In Sullivan, the Court emphasized the narrow scope of the Wieder decision.  Although the Court left open the possibility that “there are some employment relationships, other than those between a lawyer and a law firm, that might fit within the Wieder exception,” the Court concluded that “the relationship in this case is not one of them.”  Distinguishing Wieder, the Court explained that Sullivan’s regulatory and ethical obligations were not inextricably tied to his duties as an employee.  Indeed, the Court observed, Sullivan “was not even a full-time compliance officer.”  The Court also stated that regulatory compliance was not at the “very core” and the “only purpose” of Sullivan’s employment.

The Court affirmed the Appellate Division’s decision.  In a strongly-worded dissent, Chief Judge Lippman charged that the “majority’s conclusion that an investment adviser like defendant Peconic has every right to fire its compliance officer, simply for doing his job, flies in the face of what we have learned from the Madoff debacle, runs counter to the letter and spirit of this Court’s precedent, and facilitates the perpetration of frauds on the public.”

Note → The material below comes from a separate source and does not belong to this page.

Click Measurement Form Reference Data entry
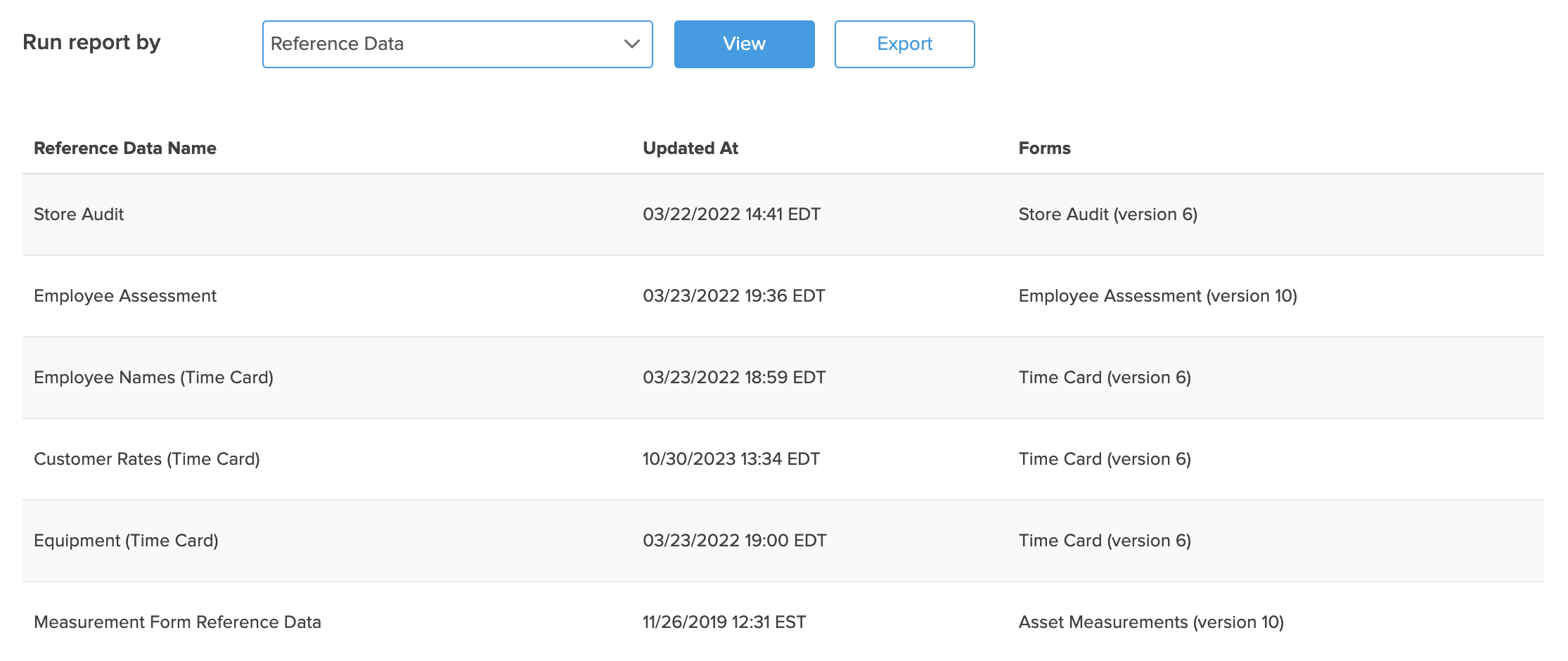This screenshot has height=661, width=1568. [177, 622]
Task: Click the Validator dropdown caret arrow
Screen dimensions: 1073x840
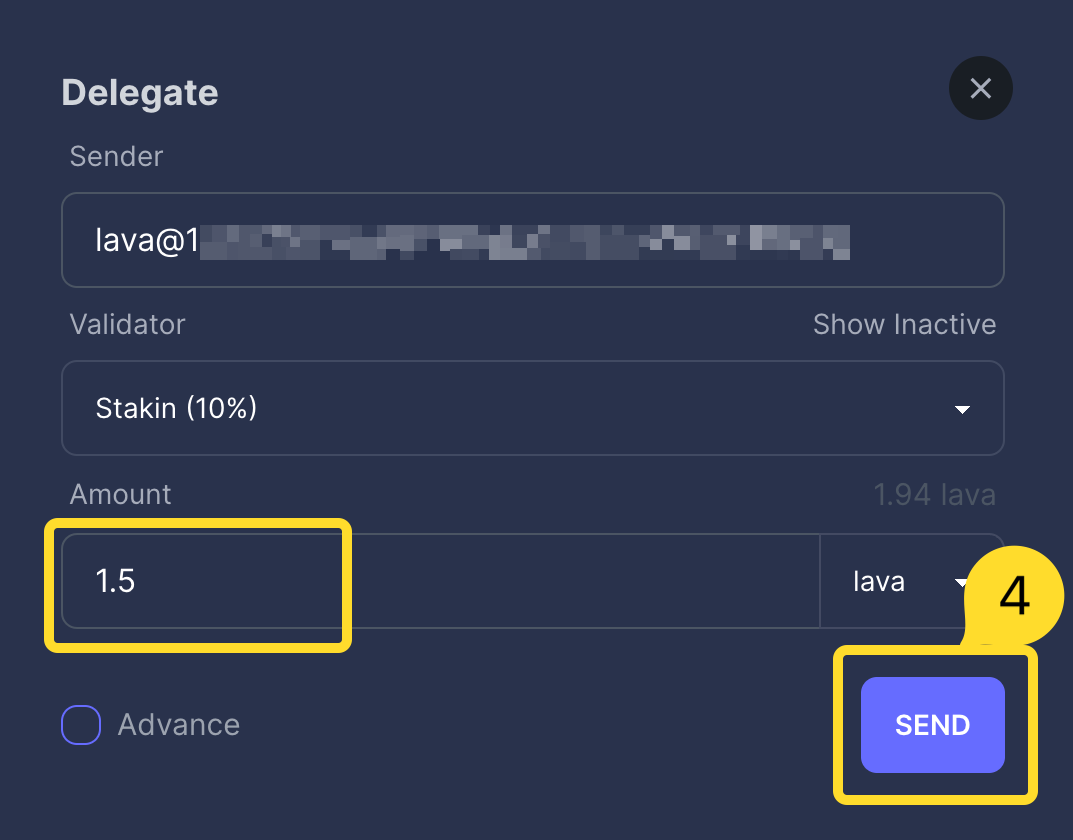Action: (962, 409)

Notwithstanding the dissent’s alarm that New York employers are now free to fire employees who allege wrongdoing, prudent employers – particularly in highly regulated fields like the securities industry – take such allegations seriously and investigate them, and are careful to avoid allegations of retaliation.

Finding Employer’s Disclaimers Inadequate, New York High Court Rules For Employee Alleging Oral Bonus Promise

The New York State Court of Appeals recently issued a decision highlighting the importance of including clear disclaimers in employee handbooks.  In Ryan v. Kellogg Partners Institutional Services, Plaintiff Daniel Ryan left an established securities firm to go to work for Defendant Kellogg Partners, a startup venture.  According to Ryan, Kellogg lured him with the oral promise of a $175,000 bonus.  When Kellogg failed to pay the bonus and then terminated his employment, Ryan filed a lawsuit asserting claims for failure to pay wages in violation of New York State Labor Law §§ 190-198 and breach of contract.

At trial, the jury returned a verdict in favor of Ryan.  With interest, attorneys’ fees and costs, the judgment totaled $379,956.65.  The Appellate Division, First Department, affirmed.

On appeal, Kellogg argued that statements in its employment application and employee handbook negated “Ryan’s alleged expectation of or entitlement to a guaranteed or non-discretionary bonus.”  The Court observed that the “Acknowledgments” section of the employment application merely confirmed that, if hired, Ryan would be employed on an at-will basis.  According to the Court, the at-will language was irrelevant because Ryan was not asserting an “alleged right to continued employment, compensation or benefits.”

The signed “Receipt” section of the employee handbook indicated that the handbook did not create “a promise of future benefits or a binding contract … for benefits or any other purpose.”  The Court explained that this language did not undermine Ryan’s claims, because the “handbook [did] not say that oral compensation agreements are unenforceable, or mention bonuses at all.”  Thus, the Court observed, “there are no statements in the handbook that bar Ryan’s recovery on his breach-of-contract and Labor Law claims for compensation alleged to be due and owing him.”  The Court of Appeals affirmed the judgment for Ryan.

At-will language in employment applications and employee handbooks is critical.  However, as the Ryan decision makes clear, employers should also be sure that policies state unequivocally that bonus decisions are left to the employer’s sole discretion.  Policies should also state that promises regarding bonuses and other terms and conditions of employment are valid only if made in a writing and signed by the employer.